> Provided text:
Psychiatric illnesses devastate families and drain billions of dollars from the US economy each year. Patients and physicians need new treatment approaches and methods for early diagnosis, since early intervention has been shown to prevent long-term mental deterioration and even suicide. Genetic insight offers the best hope for such approaches.
Scientists and physicians have long suspected that mutated genes cause most psychiatric disorders, since such disorders frequently run in families, perhaps more than any other common disease. Sadly, conventional types of genetic analysis have not identified a single gene proven important in psychiatric illness in the general population. The only promising insight comes from studies of the Wolfram syndrome gene, since WS mutations may account for more than 7% of cases of some common mental illnesses.
THE WOLFRAM SYNDROME GENE – GENETIC INSIGHT INTO PSYCHIATRIC ILLNESS
In 1937, Dr. Donald Wolfram of the Mayo Clinic described four boys who had both diabetes mellitus (sugar diabetes) and optic atrophy (failure of the nerves from the eye to the brain). Patients who have both these disorders are said to have the “Wolfram syndrome (WS).”
Other problems WS patients may experience include (Diabetes Care 1995):
- Their bladders may enlarge because of autonomic nerve failure, which can lead to renal failure;
- They may make very dilute urine because part of the pituitary gland fails;
- Many experience nerve deafness, ataxia, or seizures.
Wolfram syndrome patients -- with two mutated WS genes -- frequently have severe psychiatric illnesses, beginning in adolescence (Lancet 1990):
Paranoid delusions;
- Auditory or visual hallucinations;
- Violent, aggressive, or assaultive behavior;
- Organic brain syndrome (dementia), particularly in the late stages of their illness;
- Depression;
- Suicide attempts;
- Required psychiatric hospitalization.
WS patients exhibit aggressive, impulsive behavior. Some examples include one WS patient who jumped from a second story window and another who twice attempted to jump from a moving vehicle.
Patients get WS by receiving a mutated WS gene from each parent. The parents, who carry only one mutated WS gene, are called carriers or heterozygotes. Close blood relatives such as aunts, uncles, and grandparents have a 50-50 chance of carrying the mutated WS gene in their family.

> Material provided:

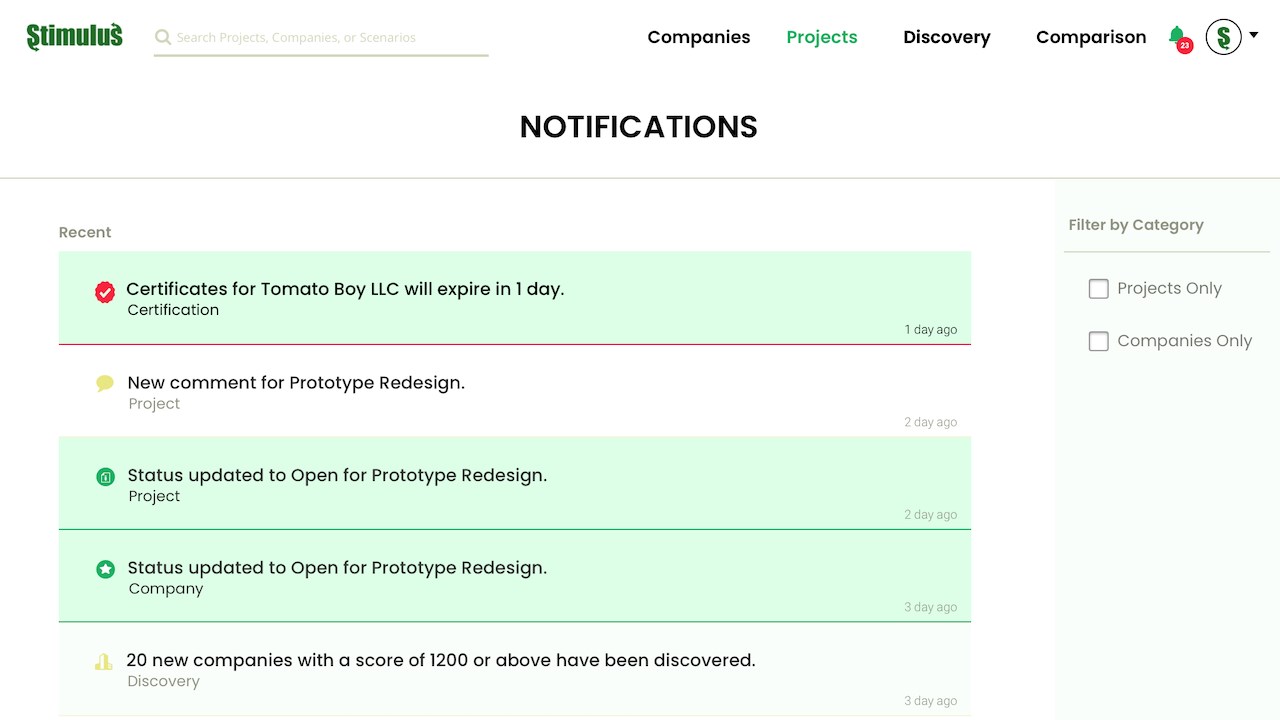Expand the profile dropdown arrow

point(1252,36)
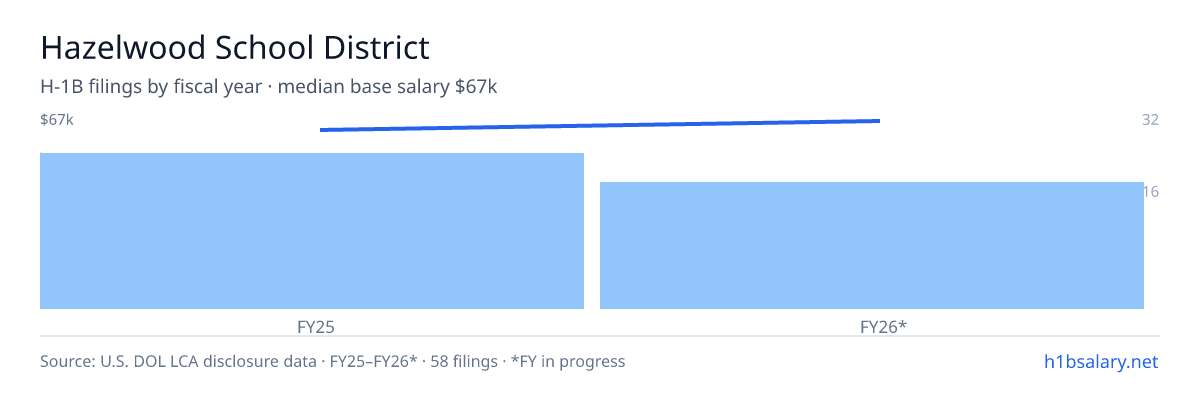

> Assigned task 1:
In the text on the Wolfram syndrome gene, which two disorders did the four boys described in 1937 have?
> Assigned task 2:
From the text on the Wolfram syndrome gene, copy the passage starting with "Psychiatric illnesses devastate" and going on through "common mental illnesses.".

> Written reply 1:
They had diabetes mellitus (sugar diabetes) and optic atrophy.

> Written reply 2:
Psychiatric illnesses devastate families and drain billions of dollars from the US economy each year. Patients and physicians need new treatment approaches and methods for early diagnosis, since early intervention has been shown to prevent long-term mental deterioration and even suicide. Genetic insight offers the best hope for such approaches.
Scientists and physicians have long suspected that mutated genes cause most psychiatric disorders, since such disorders frequently run in families, perhaps more than any other common disease. Sadly, conventional types of genetic analysis have not identified a single gene proven important in psychiatric illness in the general population. The only promising insight comes from studies of the Wolfram syndrome gene, since WS mutations may account for more than 7% of cases of some common mental illnesses.